Atakan, emir kulu, sünepe, pısırık bürokratlara boyun eğmedi
Mimarlar Odası Ankara Şube Yönetim Kurulu Üyesi Muteber Osmanpaşaoğlu da tepkisini şöyle dile getirdi: “Ali Atakan ile uzun zamandır İller Bankası yapısının yıkılmaması için sürdürdüğümüz mücadelede yan yanayız. Çok iyi hatırlıyorum, kendisiyle İller Bankası’nın yıkıldığı sabah ilk açıklamayı orada, alanda yapmıştık. Hiçbir zaman çalıştığı kurumun yanlış işlerinden dolayı konuşmaktan kaçınmadı, sözünü esirgemedi. Emir kulu, sünepe, pısırık bürokratlara boyun eğmedi; her zaman açıkça konuştu. Bugün, İller bankasının yıkıntıları üstünden sonra başka bir tozlu topraklı ortamda, geçici kabulü dahi yapılmamış bir binada diğer çalışma arkadaşlarıyla birlikte çalışmak zorunda bırakıldı. Oysa geçici kabul teknik bir olaydır, bir inşaat bittikten sonra kabul yapılır ancak ondan sonra oturulabilir hale gelir. Çok zorunlu hallerde ancak yüzde 5 eksiğiyle kabul yapılabilir ama bu kabul yapılırken çalışılabilir bir ortam olması gerekir. Kafanızdan sarkan kablolar, ayağınızın altından geçen borular olmaması gerekir, riskli bir inşaat asansörüne binmemeniz gerekir. Diğer türlü çalışanların buna tepki göstermesi gayet normaldir, hakkıdır. Hep birlikte bu süreci de bir şekilde atlatacağız, hak yerini elbet bulacaktır.”

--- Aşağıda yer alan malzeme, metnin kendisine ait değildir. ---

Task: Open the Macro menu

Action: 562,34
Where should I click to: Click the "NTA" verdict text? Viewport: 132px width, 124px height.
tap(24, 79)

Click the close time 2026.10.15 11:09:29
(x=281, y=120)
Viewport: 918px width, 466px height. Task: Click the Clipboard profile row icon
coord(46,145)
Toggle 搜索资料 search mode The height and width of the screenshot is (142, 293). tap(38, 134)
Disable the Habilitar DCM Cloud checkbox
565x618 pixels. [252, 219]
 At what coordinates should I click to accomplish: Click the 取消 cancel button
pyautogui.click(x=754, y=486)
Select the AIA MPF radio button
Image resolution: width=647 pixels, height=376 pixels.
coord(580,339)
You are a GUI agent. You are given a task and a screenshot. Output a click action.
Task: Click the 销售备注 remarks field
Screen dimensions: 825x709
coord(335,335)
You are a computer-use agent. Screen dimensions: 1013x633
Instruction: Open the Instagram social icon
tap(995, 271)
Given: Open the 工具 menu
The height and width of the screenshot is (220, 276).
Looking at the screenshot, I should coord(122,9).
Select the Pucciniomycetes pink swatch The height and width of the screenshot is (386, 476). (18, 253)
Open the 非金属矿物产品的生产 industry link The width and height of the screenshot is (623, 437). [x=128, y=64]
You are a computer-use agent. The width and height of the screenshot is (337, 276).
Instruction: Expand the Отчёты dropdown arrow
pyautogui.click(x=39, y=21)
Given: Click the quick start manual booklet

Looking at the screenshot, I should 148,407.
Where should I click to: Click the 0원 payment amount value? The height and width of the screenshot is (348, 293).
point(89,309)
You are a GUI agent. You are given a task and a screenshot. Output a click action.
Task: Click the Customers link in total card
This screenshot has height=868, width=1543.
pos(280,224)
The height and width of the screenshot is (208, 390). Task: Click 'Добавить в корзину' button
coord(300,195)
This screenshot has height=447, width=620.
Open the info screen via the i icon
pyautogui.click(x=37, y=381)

Vakıflarda, tarikatlarda, cemaatlerde söz sahibi olan insanların kamu kurumlarına getirilmesi bugünkü neticelerin esas nedenidir
Mimarlar Odası Ankara Şube Sekreteri Nihal Evirgen de “Kişilerin inisiyatiflerine bırakılmış keyfi bir yönetim var bu ülkede. Bugün Ekonomi Bakanı'ndan tutun da Merkez Bankası’na kadar kişilerin inisiyatifleriyle yönetilen ülkemizde geldiğimiz durum ortadadır. Vakıflarda, tarikatlarda, cemaatlerde söz sahibi olan insanların devletin kamu kurumlarında yetkili yerlere getirilmesi, bürokrasinin bu insanların iki dudağının arasına bırakılması bugünkü neticelerin esas nedenidir. Bugün karşı karşıya kaldığımız durum da buna karşı mücadele verenleri nasıl yıldırılmaya çalıştıklarının bir örneğidir. Yönetim kurulu üyemiz, İller Bankası'na dair Şubemizin yürüttüğü mücadelelerde en başından beri hiçbir zaman sessiz kalmamıştır. Mimarlar Odası Ankara Şubesi Yönetim Kurulu görevi gereği bütün kamu görevlerini yerine getirmiş içinde bulunduğu durumdan da her zaman kendisine vazife ederek bütün haksızlıklara ve hukuksuzluklara karşı çıkmıştır. Bunun bedelini ödetmeye çalışan, kurumu keyfiyetle yöneten müdürlere pabuç bırakacak değiliz. Mimarlar Odası Ankara Şubesi olarak hem hukuki süreci yürüteceğiz, hem kamuoyunu bilgilendirmeye devam edeceğiz. Hem de Ali Atakan’ın Diyarbakır’a gönderilmesi kararının durdurulmasını sağlayacağız. İller Bankası’nın Atatürk’ün kurduğu şekilde 1930’lardaki kurumsal yapısına dönmesi için hep beraber mücadeleye devam edeceğiz.”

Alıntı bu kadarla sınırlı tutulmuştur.